It appears the initial event in the development actually occurs in early life. This statement is based on the observation that people who move from a low-risk area to a high risk area before adolescence acquire a high risk of developing MS, whereas those who make the same move after adolescence retain their low risk.

There are many possible reasons for the geographic distribution of MS. Obviously such things as solar exposure, genetics, diet, and other environmental factors quickly come to mind. All of these factors appear to have some rationale as contributing factors in the development of MS and are discussed below in the etiology section.


The cause of MS remains to be definitively determined. Many causative factors have been proposed, but the data to support theories linking these factors to MS are fragmentary and indirect. The following discussed etiological theories represent only a fraction of the possible explanations as to the cause of MS.

Viruses and MS
Viruses cause several diseases in humans and animals that are quite similar to MS. The virus-associated demyelinating disease seen most commonly is postinfectious encephalomyelitis. This disease starts 10 to 40 days after an acute viral infection or after an immunization. Progressive multifocal leukoencephalopathy and subacute sclerosing panencephalitis are other human demyelinating diseases caused by a virus, respectively: human papovavirus and the measles virus. In animals, many viruses are capable of producing demyelination.

The studies, when looked at collectively, have clearly demonstrated the demyelination can occur as a result of viral infection. The demyelination may be direct viral lysis of the myelin-producing Schwann cell, or viral infection leading to auto-immunity. In addition, a viral infection may lead to alteration in the balance of suppressor to helper T cells which may promote immune-mediated demyelination. All of this information has indicated to many that MS has a viral cause. However, viruses that have been isolated from cultures of material from patients with multiple sclerosis most likely have represented contaminants rather than causal agents.

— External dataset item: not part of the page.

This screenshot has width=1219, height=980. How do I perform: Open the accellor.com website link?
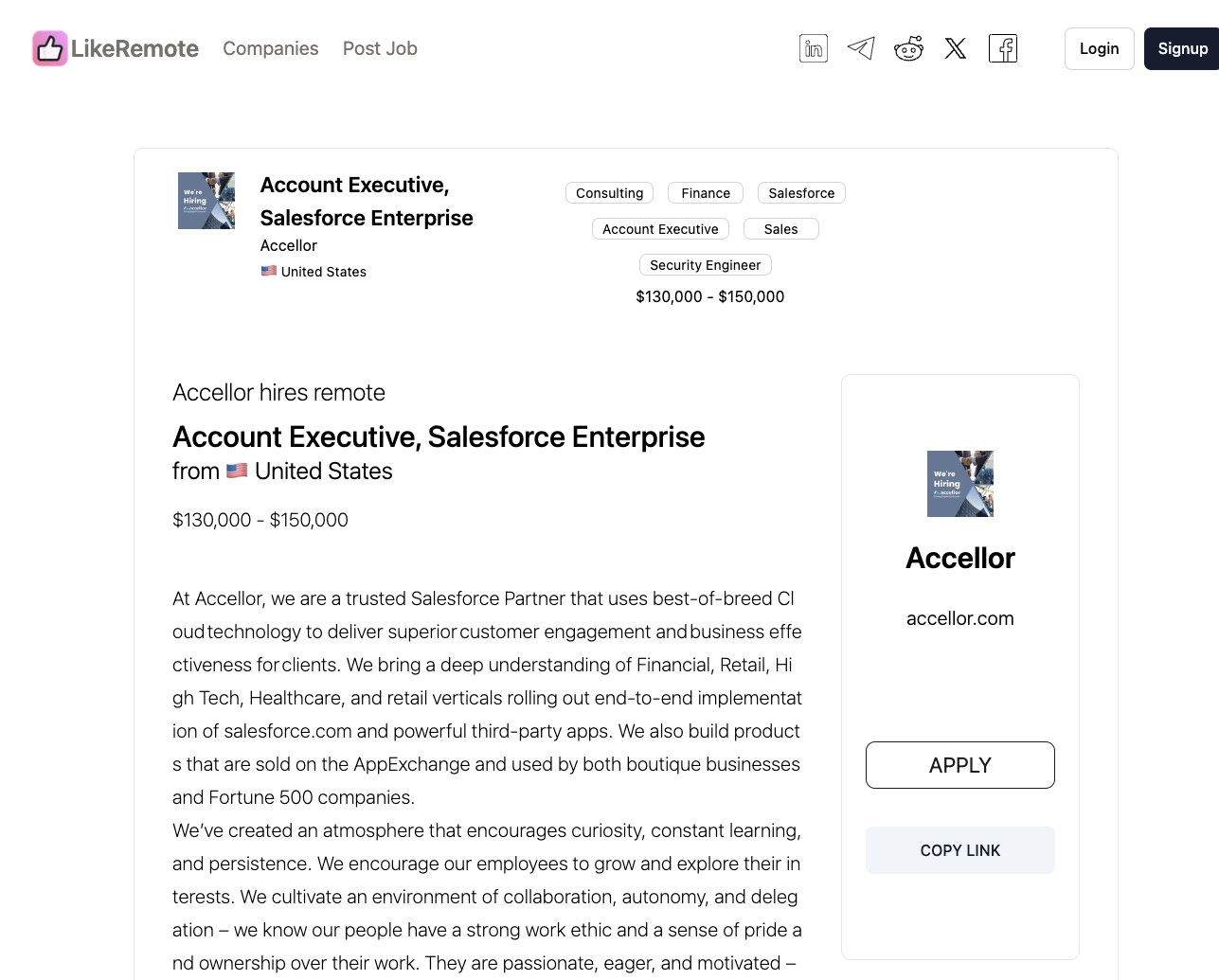(960, 618)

Viruses isolated include: rabies virus, herpes simplex virus, scrapie virus, subacute myelo-opticoneuropathy virus, parainfluenza virus, measles virus and coronavirus.

Laboratory evidence has also pointed to several viruses and in particular the measles virus. In 1962, Adams and Imagawa reported that the sera of patients with multiple sclerosis had elevated measles antibody titers. Subsequent studies confirmed this association and also demonstrated that patients with MS had central nervous system synthesis of measles antibody. Based on this data, MS was at one time believed to due to an ongoing measles infection. This view has been modified by more recent studies indicating a high percentage of patients with MS have elevated cerebrospinal fluid antibody levels to two or more viruses. More importantly, studies have shown the measles-specific antibody in MS patients accounts for only a small percentage of the total antibodies.

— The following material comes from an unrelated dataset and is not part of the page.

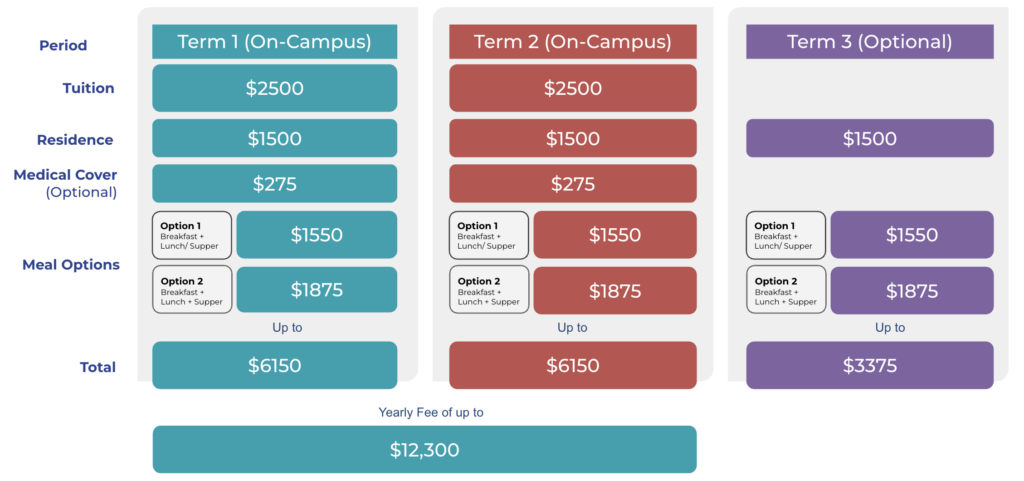Screen dimensions: 1024x481
Task: Select the Term 2 (On-Campus) header
Action: point(573,42)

The cerebrospinal fluid of most MS patients contains an elevated level of antibody in a pattern characteristic of an infectious process. One hypothesis states this pattern is in fact due to an unrecognized infectious agent that causes MS. This hypothesis has been termed the "sense antibody" hypothesis. An alternative hypothesis states MS does not represent an infectious disease and all the antibody in the central nervous system is nonspecific or "nonsense antibody." At present, the data available does not support a common infectious agent as the antigen for the increased antibody. Hyperactivity of circulating lymphocytes during acute attacks is thought to be the responsible factor for the excessive antibody production within the CNS.

Autoimmune factors
The lesions of MS are mimicked by those of experimental allergic encephalomyelitis (EAE), an autoimmune disease induced in animals by immunization with myelin. However, in EAE, T lymphocyte sensitivity is to a single antigen, i.e., myelin basic protein. While in MS, sensitivity to myelin basic protein cannot be demonstrated. This indicates that if MS is an autoimmune condition it is due to some other antigen. Attempts to find an antigen to which only MS patients react have failed.

A variety of immune system abnormalities have been reported in MS patients that would seem to support an autoimmune etiology. During acute episodes, suppressor T-cell levels have been shown to fall just prior to attacks and rise when the attack ends. Loss of suppressor cell activity could permit a latent autoimmune condition to become active. However, if this were the case, evidence of other autoimmune diseases would be expected to manifest themselves at this time as well. An alternative explanation is that the changes in the T-cell suppressor activity during acute attacks may be secondary to viral suppression.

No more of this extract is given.